Your task → For this exercise, copy the data exactly and omit any images.

[The records — start]

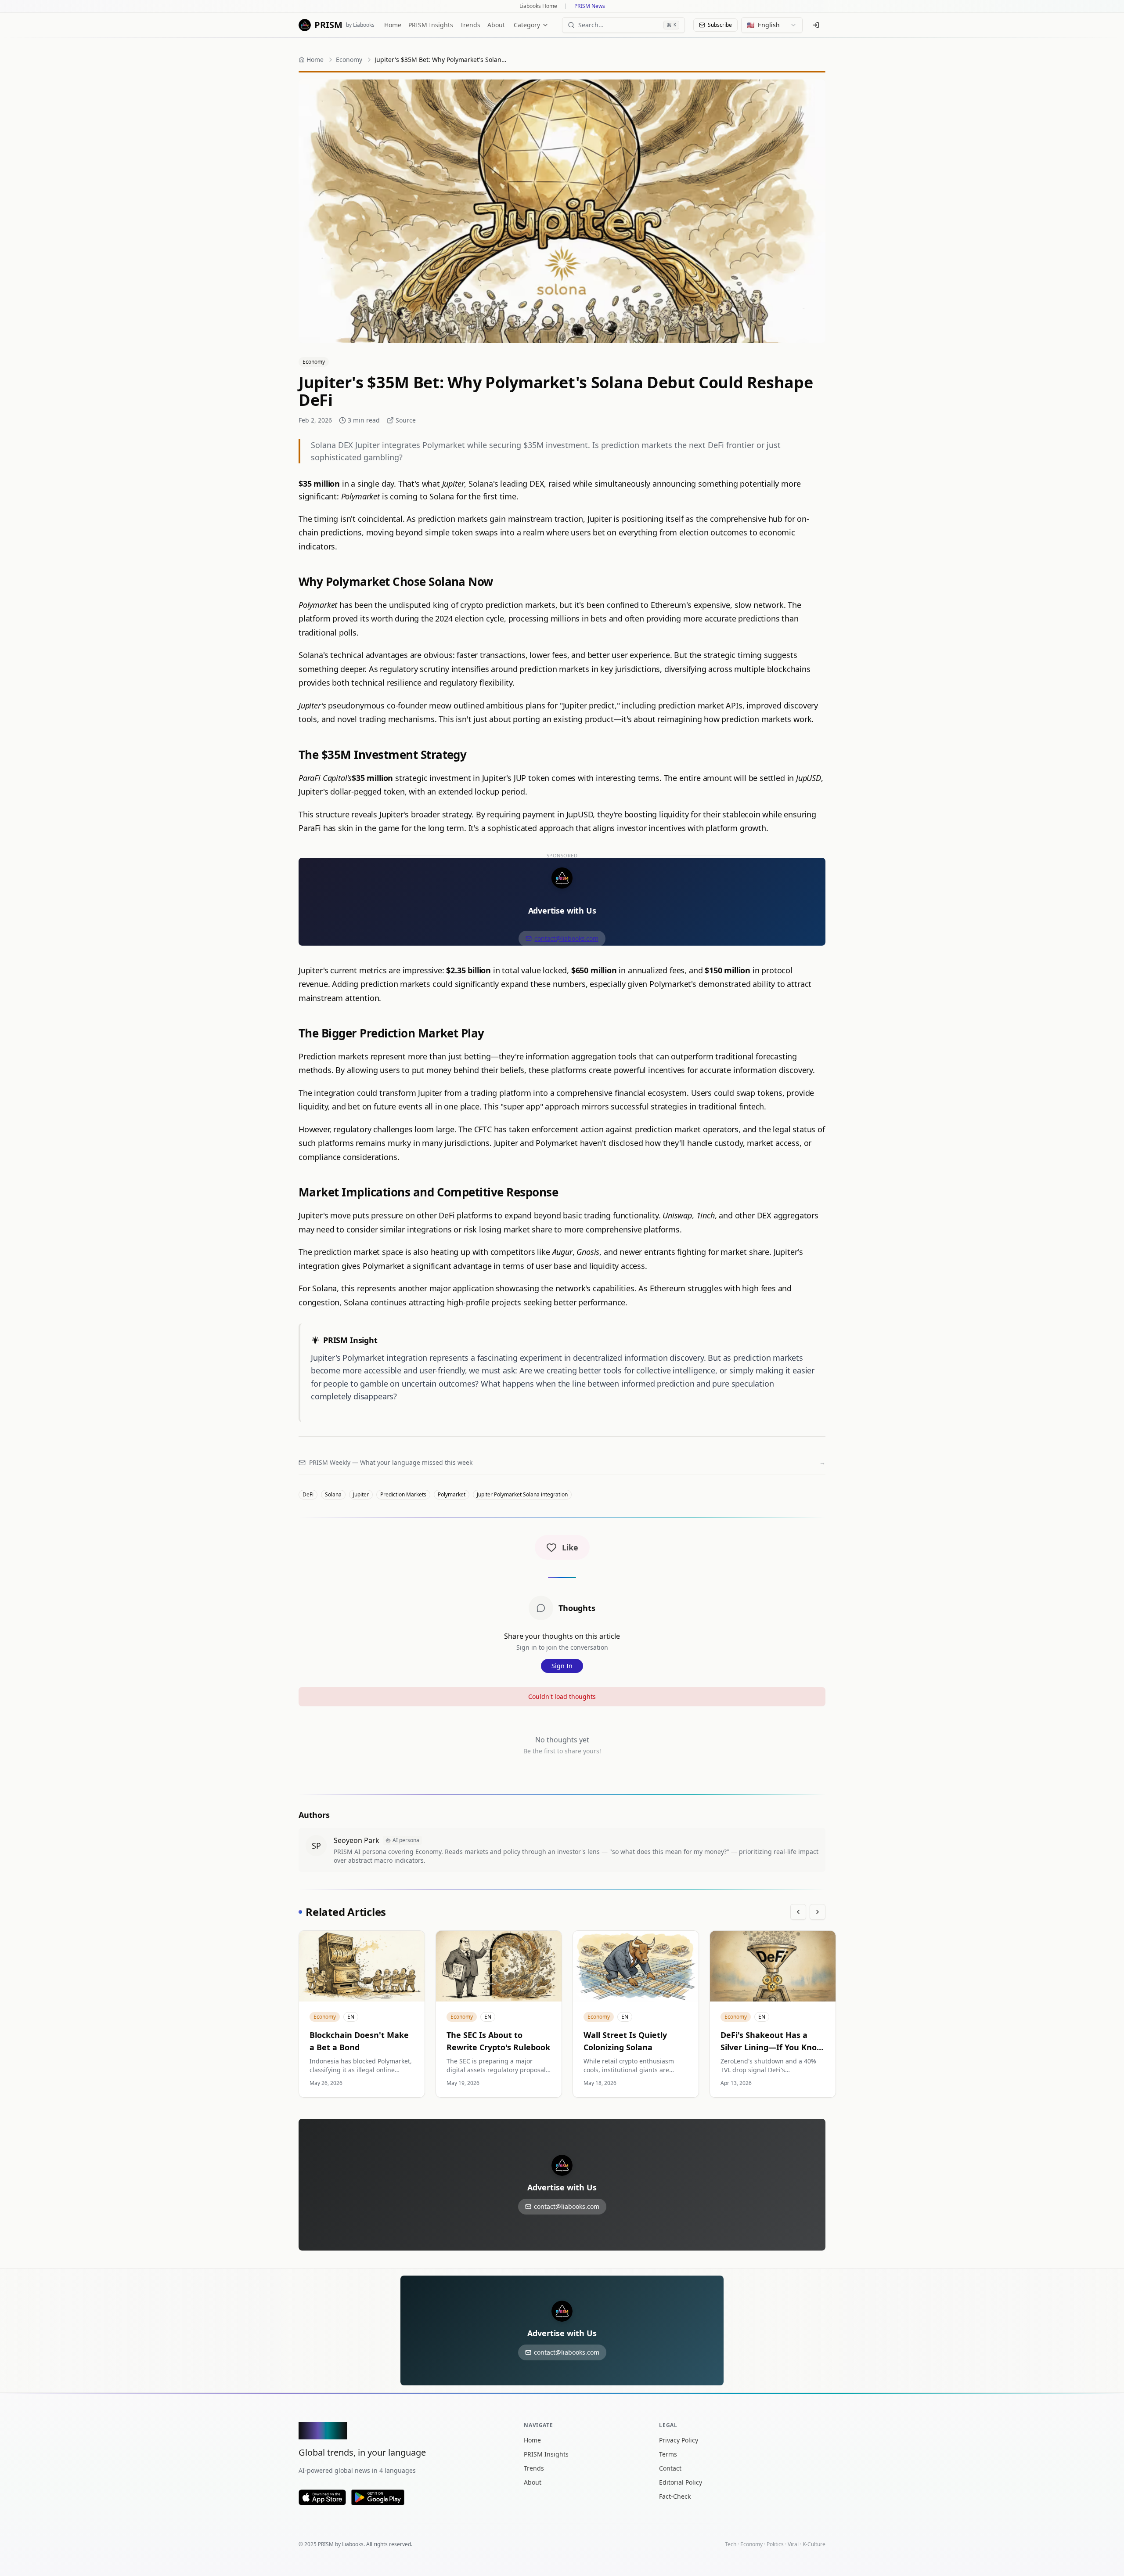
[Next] (817, 1912)
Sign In (562, 1666)
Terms (668, 2454)
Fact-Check (675, 2496)
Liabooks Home (538, 6)
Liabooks (353, 2544)
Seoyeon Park (356, 1840)
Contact (670, 2468)
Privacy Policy (678, 2440)
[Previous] (798, 1912)
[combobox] (772, 25)
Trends (470, 25)
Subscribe (720, 25)
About (496, 25)
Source (406, 420)
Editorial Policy (680, 2482)
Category (527, 25)
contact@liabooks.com (566, 938)
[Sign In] (815, 25)
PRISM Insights (430, 25)
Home (392, 25)
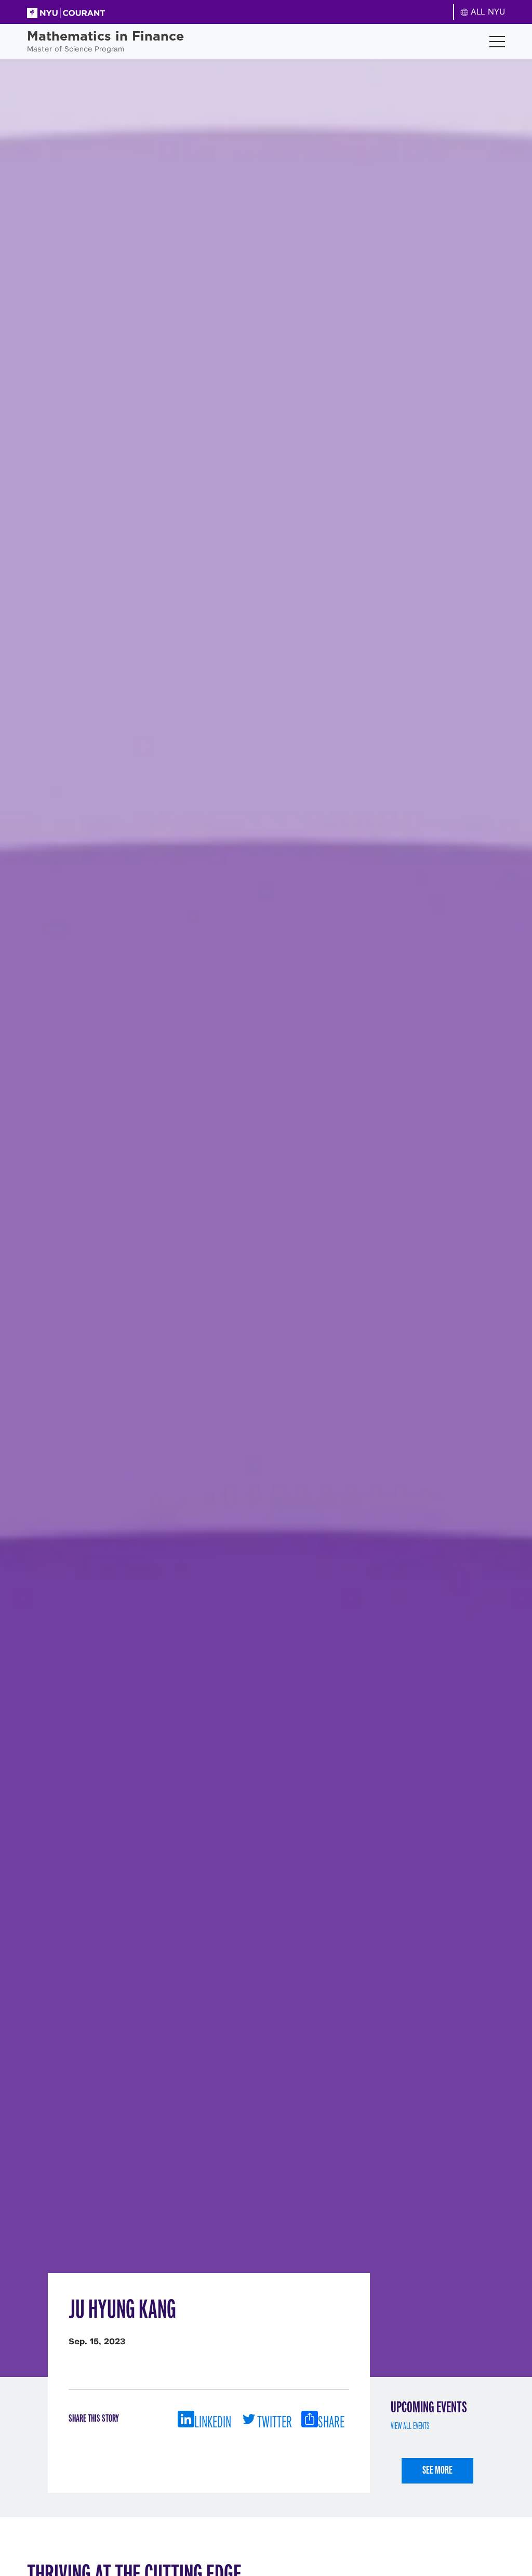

[The records — finish]

Result below →
[Next] (817, 1912)
Sign In (562, 1666)
Terms (668, 2454)
Fact-Check (675, 2496)
Liabooks Home (538, 6)
Liabooks (353, 2544)
Seoyeon Park (356, 1840)
Contact (670, 2468)
Privacy Policy (678, 2440)
[Previous] (798, 1912)
[combobox] (772, 25)
Trends (470, 25)
Subscribe (720, 25)
About (496, 25)
Source (406, 420)
Editorial Policy (680, 2482)
Category (527, 25)
contact@liabooks.com (566, 938)
[Sign In] (815, 25)
PRISM Insights (430, 25)
Home (392, 25)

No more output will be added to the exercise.